### Dataset
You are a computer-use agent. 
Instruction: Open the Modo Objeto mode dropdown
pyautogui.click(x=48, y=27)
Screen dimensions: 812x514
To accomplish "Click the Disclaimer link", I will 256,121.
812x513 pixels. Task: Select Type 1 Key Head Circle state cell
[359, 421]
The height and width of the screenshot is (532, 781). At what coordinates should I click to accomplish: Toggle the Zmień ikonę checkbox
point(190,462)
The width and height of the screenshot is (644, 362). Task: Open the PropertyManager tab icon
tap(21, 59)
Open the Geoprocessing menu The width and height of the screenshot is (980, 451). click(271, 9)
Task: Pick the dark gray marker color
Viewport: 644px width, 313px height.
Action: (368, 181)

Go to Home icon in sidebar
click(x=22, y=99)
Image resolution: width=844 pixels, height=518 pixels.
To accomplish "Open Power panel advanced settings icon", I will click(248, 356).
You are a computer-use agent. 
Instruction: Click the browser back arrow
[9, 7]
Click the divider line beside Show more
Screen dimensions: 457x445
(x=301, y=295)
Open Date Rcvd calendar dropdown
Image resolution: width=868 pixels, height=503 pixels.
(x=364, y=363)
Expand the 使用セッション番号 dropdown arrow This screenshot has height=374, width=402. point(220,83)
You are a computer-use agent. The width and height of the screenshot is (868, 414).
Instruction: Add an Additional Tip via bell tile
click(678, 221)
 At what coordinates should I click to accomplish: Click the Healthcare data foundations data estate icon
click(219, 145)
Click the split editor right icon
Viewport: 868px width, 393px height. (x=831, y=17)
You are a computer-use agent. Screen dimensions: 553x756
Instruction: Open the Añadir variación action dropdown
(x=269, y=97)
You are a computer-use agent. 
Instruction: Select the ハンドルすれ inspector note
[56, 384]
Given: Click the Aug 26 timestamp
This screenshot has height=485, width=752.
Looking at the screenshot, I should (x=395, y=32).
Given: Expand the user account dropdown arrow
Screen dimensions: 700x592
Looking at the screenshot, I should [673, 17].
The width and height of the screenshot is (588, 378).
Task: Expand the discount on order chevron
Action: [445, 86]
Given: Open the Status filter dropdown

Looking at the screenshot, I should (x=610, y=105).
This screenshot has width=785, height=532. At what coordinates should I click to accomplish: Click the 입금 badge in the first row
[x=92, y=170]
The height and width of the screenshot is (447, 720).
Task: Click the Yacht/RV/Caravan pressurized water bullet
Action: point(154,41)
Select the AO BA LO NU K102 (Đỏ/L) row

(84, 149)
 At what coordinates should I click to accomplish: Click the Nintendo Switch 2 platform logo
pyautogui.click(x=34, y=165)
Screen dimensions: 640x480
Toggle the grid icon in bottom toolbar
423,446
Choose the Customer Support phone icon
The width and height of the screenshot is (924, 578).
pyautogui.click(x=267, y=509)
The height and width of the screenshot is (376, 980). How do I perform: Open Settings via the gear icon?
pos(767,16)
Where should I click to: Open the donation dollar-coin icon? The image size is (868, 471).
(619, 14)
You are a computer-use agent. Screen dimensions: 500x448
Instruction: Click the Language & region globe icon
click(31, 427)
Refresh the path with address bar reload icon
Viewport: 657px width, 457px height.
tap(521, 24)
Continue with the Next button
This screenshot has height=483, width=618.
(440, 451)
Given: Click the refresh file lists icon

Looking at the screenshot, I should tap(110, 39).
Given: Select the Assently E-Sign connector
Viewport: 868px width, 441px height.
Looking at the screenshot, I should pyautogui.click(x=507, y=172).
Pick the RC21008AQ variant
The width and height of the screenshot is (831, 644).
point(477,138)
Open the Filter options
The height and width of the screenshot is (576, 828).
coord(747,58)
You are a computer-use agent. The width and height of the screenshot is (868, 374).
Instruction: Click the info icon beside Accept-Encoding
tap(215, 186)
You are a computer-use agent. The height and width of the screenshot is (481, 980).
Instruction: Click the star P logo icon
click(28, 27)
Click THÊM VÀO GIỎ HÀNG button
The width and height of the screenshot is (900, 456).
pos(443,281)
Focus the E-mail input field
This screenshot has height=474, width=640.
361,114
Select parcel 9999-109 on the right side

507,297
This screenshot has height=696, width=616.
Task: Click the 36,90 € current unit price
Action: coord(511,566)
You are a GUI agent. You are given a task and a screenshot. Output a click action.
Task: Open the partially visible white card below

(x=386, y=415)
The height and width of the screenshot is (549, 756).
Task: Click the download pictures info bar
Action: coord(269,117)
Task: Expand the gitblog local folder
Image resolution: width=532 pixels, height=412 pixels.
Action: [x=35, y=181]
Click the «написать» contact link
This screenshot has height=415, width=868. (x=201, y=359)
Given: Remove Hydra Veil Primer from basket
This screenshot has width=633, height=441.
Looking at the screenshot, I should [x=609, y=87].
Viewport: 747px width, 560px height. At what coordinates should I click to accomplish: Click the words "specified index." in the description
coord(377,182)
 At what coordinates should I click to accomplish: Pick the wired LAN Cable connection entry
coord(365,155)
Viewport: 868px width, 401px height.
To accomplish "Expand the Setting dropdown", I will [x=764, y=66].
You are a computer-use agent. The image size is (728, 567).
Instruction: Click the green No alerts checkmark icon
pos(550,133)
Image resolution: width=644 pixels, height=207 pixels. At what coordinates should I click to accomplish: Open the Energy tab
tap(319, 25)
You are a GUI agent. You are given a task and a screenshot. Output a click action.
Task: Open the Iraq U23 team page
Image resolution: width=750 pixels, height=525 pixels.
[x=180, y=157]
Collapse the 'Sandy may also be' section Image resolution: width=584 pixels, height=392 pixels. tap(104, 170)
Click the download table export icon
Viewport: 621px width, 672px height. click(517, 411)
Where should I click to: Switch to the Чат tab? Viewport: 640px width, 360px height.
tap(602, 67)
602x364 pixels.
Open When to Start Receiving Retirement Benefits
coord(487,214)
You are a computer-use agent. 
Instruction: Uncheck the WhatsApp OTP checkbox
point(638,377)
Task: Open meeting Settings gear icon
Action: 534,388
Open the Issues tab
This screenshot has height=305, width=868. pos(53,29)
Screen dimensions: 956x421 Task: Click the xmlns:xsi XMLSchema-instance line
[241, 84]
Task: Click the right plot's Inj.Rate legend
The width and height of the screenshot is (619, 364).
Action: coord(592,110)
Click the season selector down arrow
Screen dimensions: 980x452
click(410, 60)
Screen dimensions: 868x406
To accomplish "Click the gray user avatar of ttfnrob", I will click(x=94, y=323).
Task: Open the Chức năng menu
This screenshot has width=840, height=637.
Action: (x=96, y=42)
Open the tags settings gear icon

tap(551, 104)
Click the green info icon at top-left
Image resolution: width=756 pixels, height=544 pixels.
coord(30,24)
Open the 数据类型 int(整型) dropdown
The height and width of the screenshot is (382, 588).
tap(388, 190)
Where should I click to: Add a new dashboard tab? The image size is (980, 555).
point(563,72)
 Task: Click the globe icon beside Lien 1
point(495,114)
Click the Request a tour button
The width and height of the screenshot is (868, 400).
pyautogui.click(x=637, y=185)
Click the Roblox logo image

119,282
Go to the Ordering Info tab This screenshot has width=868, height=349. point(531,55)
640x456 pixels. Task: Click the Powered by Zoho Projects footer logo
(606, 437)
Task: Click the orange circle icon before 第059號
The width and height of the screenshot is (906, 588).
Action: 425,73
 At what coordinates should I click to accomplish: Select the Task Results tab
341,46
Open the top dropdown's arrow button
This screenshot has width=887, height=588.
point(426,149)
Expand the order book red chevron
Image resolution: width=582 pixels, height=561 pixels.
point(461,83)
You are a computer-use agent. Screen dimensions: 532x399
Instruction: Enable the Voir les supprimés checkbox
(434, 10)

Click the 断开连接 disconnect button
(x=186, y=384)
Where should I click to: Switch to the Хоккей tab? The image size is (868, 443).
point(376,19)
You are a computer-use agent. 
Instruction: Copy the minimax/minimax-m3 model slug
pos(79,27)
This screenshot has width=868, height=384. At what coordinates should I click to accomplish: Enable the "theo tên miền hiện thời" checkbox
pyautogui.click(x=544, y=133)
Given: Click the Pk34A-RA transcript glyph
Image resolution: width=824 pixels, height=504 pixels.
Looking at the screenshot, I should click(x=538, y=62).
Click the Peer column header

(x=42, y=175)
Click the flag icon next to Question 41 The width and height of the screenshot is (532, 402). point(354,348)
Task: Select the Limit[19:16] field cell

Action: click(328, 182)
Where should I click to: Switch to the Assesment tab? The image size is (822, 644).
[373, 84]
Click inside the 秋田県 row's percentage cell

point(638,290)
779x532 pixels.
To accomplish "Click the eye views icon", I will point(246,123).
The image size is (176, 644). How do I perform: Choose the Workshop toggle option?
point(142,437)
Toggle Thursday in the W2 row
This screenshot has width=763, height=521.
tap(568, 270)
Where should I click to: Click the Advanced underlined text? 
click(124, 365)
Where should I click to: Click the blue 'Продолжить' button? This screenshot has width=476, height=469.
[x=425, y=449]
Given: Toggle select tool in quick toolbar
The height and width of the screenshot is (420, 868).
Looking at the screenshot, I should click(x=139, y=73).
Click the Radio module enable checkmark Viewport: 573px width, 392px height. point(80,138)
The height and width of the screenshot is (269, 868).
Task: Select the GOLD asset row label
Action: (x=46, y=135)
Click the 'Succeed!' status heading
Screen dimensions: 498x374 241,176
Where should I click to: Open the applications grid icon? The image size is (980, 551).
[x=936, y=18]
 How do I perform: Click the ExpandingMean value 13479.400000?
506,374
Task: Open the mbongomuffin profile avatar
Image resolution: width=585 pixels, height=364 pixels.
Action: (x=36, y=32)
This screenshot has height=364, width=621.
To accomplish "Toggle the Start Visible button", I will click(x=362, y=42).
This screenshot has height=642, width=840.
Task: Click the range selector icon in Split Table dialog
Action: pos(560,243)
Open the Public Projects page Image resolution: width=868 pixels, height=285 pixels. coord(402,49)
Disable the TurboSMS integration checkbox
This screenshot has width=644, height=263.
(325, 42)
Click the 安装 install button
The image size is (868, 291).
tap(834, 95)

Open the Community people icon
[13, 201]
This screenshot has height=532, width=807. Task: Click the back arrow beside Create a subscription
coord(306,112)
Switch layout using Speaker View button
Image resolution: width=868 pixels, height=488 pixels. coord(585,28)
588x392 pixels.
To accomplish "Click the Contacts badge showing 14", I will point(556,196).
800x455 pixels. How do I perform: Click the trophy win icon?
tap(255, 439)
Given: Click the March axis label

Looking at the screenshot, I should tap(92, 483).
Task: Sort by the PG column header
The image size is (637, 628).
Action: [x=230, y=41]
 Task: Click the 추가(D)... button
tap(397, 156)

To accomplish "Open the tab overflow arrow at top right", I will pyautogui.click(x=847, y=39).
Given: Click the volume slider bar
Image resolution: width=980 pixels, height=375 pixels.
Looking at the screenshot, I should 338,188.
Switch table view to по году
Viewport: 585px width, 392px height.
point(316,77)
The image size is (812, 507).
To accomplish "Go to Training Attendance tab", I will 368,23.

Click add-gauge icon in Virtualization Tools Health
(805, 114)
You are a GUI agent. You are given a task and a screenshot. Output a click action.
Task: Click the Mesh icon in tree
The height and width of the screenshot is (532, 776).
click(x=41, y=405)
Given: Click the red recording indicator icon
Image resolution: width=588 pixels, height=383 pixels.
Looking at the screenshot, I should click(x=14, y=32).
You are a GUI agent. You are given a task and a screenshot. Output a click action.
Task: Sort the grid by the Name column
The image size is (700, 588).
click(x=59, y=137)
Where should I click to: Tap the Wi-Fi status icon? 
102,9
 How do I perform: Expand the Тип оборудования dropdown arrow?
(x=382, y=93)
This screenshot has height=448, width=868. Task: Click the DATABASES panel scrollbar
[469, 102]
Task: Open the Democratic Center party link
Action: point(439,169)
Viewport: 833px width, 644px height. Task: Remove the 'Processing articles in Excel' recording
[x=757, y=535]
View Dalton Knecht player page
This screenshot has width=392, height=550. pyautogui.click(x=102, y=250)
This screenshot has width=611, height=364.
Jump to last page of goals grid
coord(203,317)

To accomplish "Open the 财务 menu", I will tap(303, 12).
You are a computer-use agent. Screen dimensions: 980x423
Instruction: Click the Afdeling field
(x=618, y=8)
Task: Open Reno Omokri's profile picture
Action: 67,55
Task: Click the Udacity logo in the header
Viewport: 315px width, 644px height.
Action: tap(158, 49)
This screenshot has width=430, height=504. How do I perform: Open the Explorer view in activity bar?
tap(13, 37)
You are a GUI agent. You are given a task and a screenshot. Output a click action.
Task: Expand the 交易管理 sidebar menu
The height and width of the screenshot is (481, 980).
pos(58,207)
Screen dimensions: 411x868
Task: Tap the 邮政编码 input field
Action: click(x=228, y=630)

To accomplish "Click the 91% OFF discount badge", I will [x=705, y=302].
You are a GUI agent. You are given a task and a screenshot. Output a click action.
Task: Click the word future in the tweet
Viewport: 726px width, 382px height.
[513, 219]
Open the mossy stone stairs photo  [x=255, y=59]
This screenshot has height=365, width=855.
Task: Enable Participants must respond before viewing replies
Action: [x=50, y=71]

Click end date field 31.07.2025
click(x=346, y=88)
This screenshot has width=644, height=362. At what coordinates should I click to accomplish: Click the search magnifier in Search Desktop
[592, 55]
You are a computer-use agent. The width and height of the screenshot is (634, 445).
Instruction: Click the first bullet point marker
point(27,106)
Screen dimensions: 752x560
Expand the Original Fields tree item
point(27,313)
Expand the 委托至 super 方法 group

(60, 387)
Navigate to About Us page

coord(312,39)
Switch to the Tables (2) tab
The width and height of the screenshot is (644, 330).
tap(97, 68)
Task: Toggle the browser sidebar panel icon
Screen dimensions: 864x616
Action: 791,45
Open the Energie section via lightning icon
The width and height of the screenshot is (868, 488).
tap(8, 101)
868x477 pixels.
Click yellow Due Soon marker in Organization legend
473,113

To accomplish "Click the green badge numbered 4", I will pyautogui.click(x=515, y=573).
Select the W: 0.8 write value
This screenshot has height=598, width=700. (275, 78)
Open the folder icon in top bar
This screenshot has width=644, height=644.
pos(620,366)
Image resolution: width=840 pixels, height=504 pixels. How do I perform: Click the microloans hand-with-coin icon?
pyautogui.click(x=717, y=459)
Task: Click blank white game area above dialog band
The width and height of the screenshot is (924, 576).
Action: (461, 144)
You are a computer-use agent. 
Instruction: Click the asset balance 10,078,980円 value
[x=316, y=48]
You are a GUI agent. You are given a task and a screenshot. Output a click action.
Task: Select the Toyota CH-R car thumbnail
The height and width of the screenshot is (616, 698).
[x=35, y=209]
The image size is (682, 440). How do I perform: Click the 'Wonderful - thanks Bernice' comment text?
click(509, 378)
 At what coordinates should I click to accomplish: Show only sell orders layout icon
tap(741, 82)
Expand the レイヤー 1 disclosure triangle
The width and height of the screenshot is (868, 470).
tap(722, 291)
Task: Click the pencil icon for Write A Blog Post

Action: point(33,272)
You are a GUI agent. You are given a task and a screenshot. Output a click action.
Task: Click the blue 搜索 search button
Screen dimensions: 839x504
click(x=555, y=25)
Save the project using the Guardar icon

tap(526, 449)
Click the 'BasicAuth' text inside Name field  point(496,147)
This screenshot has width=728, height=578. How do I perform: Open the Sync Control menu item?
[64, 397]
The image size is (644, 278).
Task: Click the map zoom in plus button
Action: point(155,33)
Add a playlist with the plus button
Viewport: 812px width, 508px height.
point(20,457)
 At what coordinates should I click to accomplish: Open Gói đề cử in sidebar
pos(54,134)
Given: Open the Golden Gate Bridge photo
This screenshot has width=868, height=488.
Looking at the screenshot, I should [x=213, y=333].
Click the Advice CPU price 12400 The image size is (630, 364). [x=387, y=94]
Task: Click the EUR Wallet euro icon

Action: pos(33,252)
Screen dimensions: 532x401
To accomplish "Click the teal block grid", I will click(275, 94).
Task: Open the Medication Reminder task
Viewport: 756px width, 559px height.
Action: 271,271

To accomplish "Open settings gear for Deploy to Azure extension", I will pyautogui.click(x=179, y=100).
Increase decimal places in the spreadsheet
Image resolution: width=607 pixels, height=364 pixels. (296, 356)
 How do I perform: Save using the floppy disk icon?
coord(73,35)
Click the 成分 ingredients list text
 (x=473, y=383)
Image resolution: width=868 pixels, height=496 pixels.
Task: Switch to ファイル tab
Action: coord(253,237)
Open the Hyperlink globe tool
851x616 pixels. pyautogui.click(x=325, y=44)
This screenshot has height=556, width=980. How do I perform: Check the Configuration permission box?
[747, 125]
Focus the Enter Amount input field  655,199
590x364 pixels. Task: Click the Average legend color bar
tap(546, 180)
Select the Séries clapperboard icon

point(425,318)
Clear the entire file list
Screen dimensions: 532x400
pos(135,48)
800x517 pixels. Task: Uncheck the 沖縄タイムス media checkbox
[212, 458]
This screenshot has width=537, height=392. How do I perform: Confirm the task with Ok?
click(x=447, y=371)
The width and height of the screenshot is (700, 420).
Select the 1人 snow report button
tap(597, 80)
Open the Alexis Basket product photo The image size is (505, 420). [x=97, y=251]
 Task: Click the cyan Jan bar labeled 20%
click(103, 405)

### Exercise objective
Return the opening line of the data and every line after it through the line containing "Open the Geoprocessing", please, exactly as written and with nothing added.

### Your response
You are a computer-use agent. 
Instruction: Open the Modo Objeto mode dropdown
pyautogui.click(x=48, y=27)
Screen dimensions: 812x514
To accomplish "Click the Disclaimer link", I will 256,121.
812x513 pixels. Task: Select Type 1 Key Head Circle state cell
[359, 421]
The height and width of the screenshot is (532, 781). At what coordinates should I click to accomplish: Toggle the Zmień ikonę checkbox
point(190,462)
The width and height of the screenshot is (644, 362). Task: Open the PropertyManager tab icon
tap(21, 59)
Open the Geoprocessing menu The width and height of the screenshot is (980, 451). click(271, 9)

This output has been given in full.